O secretário-geral da Organização do Tratado do Atlântico Norte (Otan), Mark Rutte, afirmou nesta quarta-feira (27/8) que Rússia e China estão se preparando para um confronto de longo prazo com a aliança militar ocidental. A declaração foi feita durante a inauguração de uma fábrica de munições na Alemanha, onde o dirigente destacou o rápido avanço das capacidades militares das duas potências.
Segundo Rutte, Moscou e Pequim têm expandido suas Forças Armadas em “velocidade e escala”, indicando que a competição estratégica contra o Ocidente será duradoura. Diante desse cenário, ele reforçou o pedido para que os 32 países-membros da Otan aumentem os investimentos em defesa e fortaleçam a indústria bélica, considerada essencial para garantir o equilíbrio militar.

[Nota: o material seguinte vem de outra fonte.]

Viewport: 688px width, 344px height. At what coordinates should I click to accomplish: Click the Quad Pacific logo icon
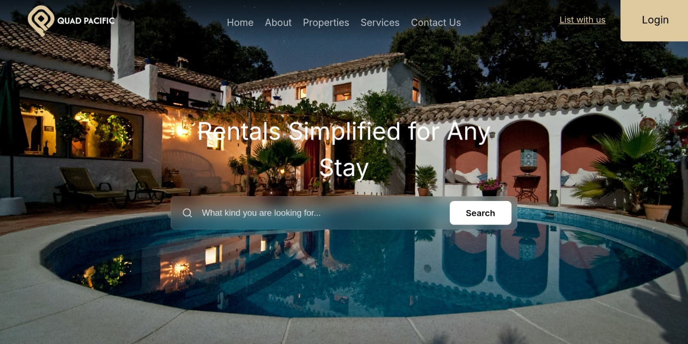click(41, 20)
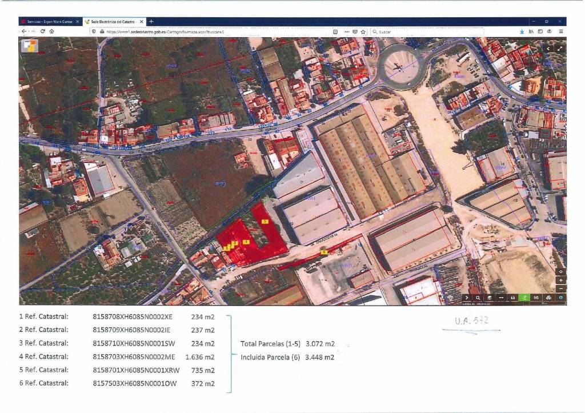Screen dimensions: 585x413
Task: Click the map zoom in plus button
Action: pos(560,280)
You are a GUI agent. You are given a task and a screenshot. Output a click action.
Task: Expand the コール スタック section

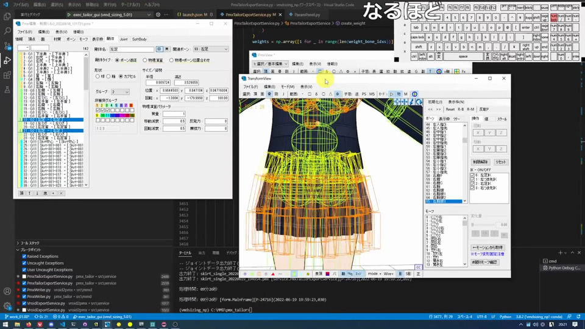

Desde o início da guerra na Ucrânia, a Otan tem sido uma das principais fornecedoras de armamentos e apoio a Kiev. No entanto, o conflito já expôs fragilidades do bloco, como o esgotamento dos estoques de munições. Em maio, o próprio Rutte admitiu que a Rússia superava a aliança na produção de armamentos, o que explicaria parte da vantagem russa no campo de batalha.
O alerta do secretário-geral ocorre no mesmo dia em que Rússia e China concluíram uma patrulha naval conjunta na Ásia-Pacífico, envolvendo navios e submarinos. O exercício militar é mais um sinal do estreitamento entre os dois países, que desde a invasão da Ucrânia intensificaram manobras e cooperação estratégica, reforçando a percepção de ameaça para a Otan.